--- START OF Records for this task ---
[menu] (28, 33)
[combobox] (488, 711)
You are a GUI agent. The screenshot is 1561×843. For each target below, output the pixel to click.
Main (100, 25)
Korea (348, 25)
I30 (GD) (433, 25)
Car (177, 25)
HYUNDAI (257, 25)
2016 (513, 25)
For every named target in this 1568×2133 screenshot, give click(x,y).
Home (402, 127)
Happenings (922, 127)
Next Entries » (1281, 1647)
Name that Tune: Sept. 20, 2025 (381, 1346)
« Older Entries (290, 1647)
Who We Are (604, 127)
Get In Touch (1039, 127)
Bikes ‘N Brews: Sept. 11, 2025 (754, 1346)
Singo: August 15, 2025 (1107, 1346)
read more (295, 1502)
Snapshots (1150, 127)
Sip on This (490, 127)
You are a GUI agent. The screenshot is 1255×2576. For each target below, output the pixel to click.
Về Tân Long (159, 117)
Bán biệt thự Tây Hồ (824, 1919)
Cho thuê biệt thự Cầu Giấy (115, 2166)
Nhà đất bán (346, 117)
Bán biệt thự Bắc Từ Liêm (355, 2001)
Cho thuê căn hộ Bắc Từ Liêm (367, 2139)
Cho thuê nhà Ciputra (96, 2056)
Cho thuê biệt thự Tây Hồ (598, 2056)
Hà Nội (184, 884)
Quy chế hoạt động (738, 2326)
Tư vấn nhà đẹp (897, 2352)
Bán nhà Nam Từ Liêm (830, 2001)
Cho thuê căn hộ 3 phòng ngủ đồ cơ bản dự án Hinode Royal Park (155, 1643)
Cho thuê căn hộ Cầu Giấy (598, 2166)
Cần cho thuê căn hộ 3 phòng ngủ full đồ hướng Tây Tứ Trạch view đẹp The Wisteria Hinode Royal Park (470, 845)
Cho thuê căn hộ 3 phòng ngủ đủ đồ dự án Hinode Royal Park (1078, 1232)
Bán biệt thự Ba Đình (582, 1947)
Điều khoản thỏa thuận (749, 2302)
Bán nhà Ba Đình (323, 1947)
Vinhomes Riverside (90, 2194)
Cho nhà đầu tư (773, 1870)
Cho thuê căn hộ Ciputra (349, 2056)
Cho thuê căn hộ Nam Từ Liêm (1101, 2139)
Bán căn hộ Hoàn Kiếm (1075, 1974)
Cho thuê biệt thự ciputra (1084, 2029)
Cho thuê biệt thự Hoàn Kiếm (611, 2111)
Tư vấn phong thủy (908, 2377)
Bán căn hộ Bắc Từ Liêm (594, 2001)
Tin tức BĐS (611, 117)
--- END OF Records for this task ---
=== Given exercise ===
Format every line of the material above as a numbered list, omitting any blank lines.

=== Response to this task ===
1. [menu] (28, 33)
2. [combobox] (488, 711)
3. You are a GUI agent. The screenshot is 1561×843. For each target below, output the pixel to click.
4. Main (100, 25)
5. Korea (348, 25)
6. I30 (GD) (433, 25)
7. Car (177, 25)
8. HYUNDAI (257, 25)
9. 2016 (513, 25)
10. For every named target in this 1568×2133 screenshot, give click(x,y).
11. Home (402, 127)
12. Happenings (922, 127)
13. Next Entries » (1281, 1647)
14. Name that Tune: Sept. 20, 2025 (381, 1346)
15. « Older Entries (290, 1647)
16. Who We Are (604, 127)
17. Get In Touch (1039, 127)
18. Bikes ‘N Brews: Sept. 11, 2025 (754, 1346)
19. Singo: August 15, 2025 (1107, 1346)
20. read more (295, 1502)
21. Snapshots (1150, 127)
22. Sip on This (490, 127)
23. You are a GUI agent. The screenshot is 1255×2576. For each target below, output the pixel to click.
24. Về Tân Long (159, 117)
25. Bán biệt thự Tây Hồ (824, 1919)
26. Cho thuê biệt thự Cầu Giấy (115, 2166)
27. Nhà đất bán (346, 117)
28. Bán biệt thự Bắc Từ Liêm (355, 2001)
29. Cho thuê căn hộ Bắc Từ Liêm (367, 2139)
30. Cho thuê nhà Ciputra (96, 2056)
31. Cho thuê biệt thự Tây Hồ (598, 2056)
32. Hà Nội (184, 884)
33. Quy chế hoạt động (738, 2326)
34. Tư vấn nhà đẹp (897, 2352)
35. Bán nhà Nam Từ Liêm (830, 2001)
36. Cho thuê căn hộ 3 phòng ngủ đồ cơ bản dự án Hinode Royal Park (155, 1643)
37. Cho thuê căn hộ Cầu Giấy (598, 2166)
38. Cần cho thuê căn hộ 3 phòng ngủ full đồ hướng Tây Tứ Trạch view đẹp The Wisteria Hinode Royal Park (470, 845)
39. Cho thuê căn hộ 3 phòng ngủ đủ đồ dự án Hinode Royal Park (1078, 1232)
40. Bán biệt thự Ba Đình (582, 1947)
41. Điều khoản thỏa thuận (749, 2302)
42. Bán nhà Ba Đình (323, 1947)
43. Vinhomes Riverside (90, 2194)
44. Cho nhà đầu tư (773, 1870)
45. Cho thuê căn hộ Ciputra (349, 2056)
46. Cho thuê căn hộ Nam Từ Liêm (1101, 2139)
47. Bán căn hộ Hoàn Kiếm (1075, 1974)
48. Cho thuê biệt thự ciputra (1084, 2029)
49. Cho thuê biệt thự Hoàn Kiếm (611, 2111)
50. Tư vấn phong thủy (908, 2377)
51. Bán căn hộ Bắc Từ Liêm (594, 2001)
52. Tin tức BĐS (611, 117)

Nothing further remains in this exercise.